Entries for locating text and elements
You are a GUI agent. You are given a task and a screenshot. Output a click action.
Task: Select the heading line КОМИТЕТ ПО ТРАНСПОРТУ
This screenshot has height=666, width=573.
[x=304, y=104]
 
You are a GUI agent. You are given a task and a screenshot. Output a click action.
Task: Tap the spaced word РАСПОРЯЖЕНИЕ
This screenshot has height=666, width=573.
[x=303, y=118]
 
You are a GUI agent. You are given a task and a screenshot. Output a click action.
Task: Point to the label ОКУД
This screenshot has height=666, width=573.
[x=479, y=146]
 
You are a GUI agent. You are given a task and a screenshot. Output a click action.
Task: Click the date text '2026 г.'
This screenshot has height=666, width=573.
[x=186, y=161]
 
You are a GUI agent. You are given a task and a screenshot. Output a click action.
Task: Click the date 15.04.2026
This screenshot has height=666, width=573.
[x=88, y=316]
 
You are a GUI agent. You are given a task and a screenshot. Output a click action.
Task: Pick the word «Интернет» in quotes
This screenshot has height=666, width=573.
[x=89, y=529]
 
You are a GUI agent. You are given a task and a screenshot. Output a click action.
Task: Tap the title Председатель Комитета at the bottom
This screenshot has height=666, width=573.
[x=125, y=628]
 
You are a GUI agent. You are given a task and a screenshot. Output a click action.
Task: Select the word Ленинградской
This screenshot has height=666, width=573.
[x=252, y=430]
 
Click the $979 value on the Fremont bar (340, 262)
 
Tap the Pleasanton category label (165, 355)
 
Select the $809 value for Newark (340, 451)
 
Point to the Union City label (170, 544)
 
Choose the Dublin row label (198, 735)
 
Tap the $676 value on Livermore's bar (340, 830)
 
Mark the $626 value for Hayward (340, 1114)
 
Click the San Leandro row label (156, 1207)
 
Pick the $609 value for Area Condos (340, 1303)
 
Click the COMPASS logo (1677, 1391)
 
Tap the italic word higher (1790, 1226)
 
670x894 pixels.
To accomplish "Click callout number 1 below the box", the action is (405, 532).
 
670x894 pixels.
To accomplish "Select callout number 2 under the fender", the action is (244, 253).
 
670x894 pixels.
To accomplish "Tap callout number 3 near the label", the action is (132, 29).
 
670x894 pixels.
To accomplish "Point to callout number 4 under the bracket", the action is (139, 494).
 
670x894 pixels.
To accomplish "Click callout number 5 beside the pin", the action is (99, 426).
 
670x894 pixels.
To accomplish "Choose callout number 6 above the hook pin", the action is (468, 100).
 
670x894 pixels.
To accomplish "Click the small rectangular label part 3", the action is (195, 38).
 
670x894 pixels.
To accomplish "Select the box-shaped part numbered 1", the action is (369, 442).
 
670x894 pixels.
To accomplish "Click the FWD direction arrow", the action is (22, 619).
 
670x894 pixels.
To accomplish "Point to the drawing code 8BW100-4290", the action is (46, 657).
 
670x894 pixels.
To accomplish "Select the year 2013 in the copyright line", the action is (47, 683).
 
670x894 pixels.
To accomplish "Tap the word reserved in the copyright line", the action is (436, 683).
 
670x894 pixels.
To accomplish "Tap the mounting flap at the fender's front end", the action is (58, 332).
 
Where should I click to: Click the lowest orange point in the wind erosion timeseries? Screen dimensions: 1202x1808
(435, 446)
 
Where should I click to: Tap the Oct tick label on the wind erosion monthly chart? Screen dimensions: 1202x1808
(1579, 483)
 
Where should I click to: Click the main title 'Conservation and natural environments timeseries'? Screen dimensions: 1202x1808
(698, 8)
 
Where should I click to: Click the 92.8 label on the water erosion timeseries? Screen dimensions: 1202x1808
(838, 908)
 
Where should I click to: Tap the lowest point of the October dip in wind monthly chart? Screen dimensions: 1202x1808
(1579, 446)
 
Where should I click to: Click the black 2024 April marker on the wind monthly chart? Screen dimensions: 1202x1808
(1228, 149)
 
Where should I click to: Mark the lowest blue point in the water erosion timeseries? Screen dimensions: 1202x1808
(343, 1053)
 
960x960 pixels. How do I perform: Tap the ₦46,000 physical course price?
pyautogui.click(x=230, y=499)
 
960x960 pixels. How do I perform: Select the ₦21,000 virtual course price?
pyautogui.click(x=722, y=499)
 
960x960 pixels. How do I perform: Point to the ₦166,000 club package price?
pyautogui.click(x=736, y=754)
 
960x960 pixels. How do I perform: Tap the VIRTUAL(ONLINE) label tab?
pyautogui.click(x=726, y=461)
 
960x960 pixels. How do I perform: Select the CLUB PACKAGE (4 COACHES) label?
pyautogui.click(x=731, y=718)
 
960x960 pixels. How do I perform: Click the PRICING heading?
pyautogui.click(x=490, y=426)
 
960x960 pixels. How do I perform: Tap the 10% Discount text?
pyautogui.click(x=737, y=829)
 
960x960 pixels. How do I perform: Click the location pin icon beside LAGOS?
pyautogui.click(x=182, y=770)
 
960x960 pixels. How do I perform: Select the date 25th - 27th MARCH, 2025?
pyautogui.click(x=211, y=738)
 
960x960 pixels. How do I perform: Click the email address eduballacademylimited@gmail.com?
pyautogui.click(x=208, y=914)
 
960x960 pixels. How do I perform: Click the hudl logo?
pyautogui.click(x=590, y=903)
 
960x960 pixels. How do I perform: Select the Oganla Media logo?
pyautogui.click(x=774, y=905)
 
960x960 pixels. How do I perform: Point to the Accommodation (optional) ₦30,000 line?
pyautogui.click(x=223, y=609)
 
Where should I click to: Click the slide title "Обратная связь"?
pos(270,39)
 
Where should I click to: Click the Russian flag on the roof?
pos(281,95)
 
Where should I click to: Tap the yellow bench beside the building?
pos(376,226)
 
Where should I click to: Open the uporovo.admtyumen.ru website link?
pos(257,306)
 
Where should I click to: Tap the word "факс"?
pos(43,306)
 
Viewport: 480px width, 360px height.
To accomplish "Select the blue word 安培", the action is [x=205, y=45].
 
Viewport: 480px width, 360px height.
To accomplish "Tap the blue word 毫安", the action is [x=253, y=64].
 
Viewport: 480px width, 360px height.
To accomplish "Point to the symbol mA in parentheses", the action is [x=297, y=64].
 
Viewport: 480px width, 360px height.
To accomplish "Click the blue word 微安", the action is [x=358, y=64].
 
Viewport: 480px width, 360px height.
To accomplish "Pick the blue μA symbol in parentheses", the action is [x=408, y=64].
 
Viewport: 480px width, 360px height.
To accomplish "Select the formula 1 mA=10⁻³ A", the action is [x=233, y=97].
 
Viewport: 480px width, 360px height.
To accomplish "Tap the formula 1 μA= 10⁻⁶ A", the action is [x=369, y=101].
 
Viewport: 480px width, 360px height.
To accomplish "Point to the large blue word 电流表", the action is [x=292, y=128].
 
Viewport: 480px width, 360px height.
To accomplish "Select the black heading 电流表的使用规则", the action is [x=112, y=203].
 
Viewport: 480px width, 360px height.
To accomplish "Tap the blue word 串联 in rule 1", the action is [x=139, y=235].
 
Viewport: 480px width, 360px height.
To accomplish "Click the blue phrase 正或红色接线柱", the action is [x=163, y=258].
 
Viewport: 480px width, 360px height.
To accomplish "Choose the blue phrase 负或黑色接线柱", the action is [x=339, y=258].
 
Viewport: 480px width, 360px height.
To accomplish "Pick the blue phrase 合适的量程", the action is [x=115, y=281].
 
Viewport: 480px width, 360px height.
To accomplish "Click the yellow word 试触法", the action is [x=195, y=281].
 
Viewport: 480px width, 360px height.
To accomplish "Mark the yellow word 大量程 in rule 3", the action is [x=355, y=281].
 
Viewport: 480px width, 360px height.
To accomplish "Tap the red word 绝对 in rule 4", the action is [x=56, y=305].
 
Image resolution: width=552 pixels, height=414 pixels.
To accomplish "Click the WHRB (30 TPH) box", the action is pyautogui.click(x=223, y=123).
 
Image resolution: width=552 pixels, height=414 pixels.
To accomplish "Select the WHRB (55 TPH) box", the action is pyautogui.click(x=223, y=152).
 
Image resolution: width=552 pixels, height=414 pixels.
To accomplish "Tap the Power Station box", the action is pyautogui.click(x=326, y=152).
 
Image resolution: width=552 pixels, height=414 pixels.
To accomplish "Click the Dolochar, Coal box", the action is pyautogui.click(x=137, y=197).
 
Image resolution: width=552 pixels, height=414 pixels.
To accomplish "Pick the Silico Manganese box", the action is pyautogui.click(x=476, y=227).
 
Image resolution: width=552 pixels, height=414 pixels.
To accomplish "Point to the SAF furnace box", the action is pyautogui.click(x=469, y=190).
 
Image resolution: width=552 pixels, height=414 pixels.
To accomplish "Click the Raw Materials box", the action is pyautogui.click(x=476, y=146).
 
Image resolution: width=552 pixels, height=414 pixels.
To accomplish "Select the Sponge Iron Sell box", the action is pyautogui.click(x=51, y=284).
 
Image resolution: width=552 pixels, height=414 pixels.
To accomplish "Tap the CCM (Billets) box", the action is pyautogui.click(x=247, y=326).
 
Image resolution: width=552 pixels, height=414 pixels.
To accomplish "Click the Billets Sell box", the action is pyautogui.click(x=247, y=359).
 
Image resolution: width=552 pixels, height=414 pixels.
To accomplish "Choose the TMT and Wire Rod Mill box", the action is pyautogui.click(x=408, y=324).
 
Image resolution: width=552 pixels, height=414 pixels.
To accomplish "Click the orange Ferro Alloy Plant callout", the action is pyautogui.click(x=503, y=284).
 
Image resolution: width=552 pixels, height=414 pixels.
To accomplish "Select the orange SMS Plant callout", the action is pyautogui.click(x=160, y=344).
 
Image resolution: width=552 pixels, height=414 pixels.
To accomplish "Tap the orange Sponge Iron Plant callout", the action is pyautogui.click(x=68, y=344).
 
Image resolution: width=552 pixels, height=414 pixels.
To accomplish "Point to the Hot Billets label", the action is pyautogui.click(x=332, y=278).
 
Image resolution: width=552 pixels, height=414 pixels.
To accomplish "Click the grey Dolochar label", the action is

TASK PROMPT: Reproduce word for word the data from its beginning up to and including the line containing "[x=303, y=118]".

RESPONSE:
You are a GUI agent. You are given a task and a screenshot. Output a click action.
Task: Select the heading line КОМИТЕТ ПО ТРАНСПОРТУ
This screenshot has height=666, width=573.
[x=304, y=104]
 
You are a GUI agent. You are given a task and a screenshot. Output a click action.
Task: Tap the spaced word РАСПОРЯЖЕНИЕ
This screenshot has height=666, width=573.
[x=303, y=118]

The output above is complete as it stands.